Recast the stretch from the line containing "Click the variable r icon in Locals" through the end of the items below as a JSON list of strings, one string per line, with blank lines left out.

Begin Exercise materials

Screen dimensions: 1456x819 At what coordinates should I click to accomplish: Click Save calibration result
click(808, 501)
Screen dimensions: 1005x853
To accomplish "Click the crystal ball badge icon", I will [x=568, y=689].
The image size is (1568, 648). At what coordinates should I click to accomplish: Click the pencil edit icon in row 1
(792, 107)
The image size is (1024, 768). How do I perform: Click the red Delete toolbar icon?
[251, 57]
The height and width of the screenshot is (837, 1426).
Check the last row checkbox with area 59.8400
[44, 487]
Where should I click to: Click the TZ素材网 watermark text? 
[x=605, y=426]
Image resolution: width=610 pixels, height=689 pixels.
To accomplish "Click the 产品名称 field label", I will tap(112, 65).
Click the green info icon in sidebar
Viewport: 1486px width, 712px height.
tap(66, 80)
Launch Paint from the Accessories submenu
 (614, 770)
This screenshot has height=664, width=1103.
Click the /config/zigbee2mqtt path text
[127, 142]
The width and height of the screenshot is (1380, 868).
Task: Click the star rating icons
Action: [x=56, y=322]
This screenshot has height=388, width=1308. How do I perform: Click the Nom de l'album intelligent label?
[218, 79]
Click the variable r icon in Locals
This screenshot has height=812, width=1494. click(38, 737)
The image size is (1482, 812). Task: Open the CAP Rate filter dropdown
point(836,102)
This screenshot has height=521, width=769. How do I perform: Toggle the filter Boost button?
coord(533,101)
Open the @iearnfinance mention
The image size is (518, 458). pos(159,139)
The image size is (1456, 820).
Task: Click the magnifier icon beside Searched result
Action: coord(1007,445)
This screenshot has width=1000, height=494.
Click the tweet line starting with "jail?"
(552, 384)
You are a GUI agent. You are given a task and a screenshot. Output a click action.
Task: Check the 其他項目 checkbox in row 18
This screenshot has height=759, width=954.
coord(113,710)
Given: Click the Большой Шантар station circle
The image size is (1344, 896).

End Exercise materials

Solution for this problem —
[
  "Click the variable r icon in Locals",
  "This screenshot has height=812, width=1494. click(38, 737)",
  "The image size is (1482, 812). Task: Open the CAP Rate filter dropdown",
  "point(836,102)",
  "This screenshot has height=521, width=769. How do I perform: Toggle the filter Boost button?",
  "coord(533,101)",
  "Open the @iearnfinance mention",
  "The image size is (518, 458). pos(159,139)",
  "The image size is (1456, 820).",
  "Task: Click the magnifier icon beside Searched result",
  "Action: coord(1007,445)",
  "This screenshot has width=1000, height=494.",
  "Click the tweet line starting with \"jail?\"",
  "(552, 384)",
  "You are a GUI agent. You are given a task and a screenshot. Output a click action.",
  "Task: Check the 其他項目 checkbox in row 18",
  "This screenshot has height=759, width=954.",
  "coord(113,710)",
  "Given: Click the Большой Шантар station circle",
  "The image size is (1344, 896)."
]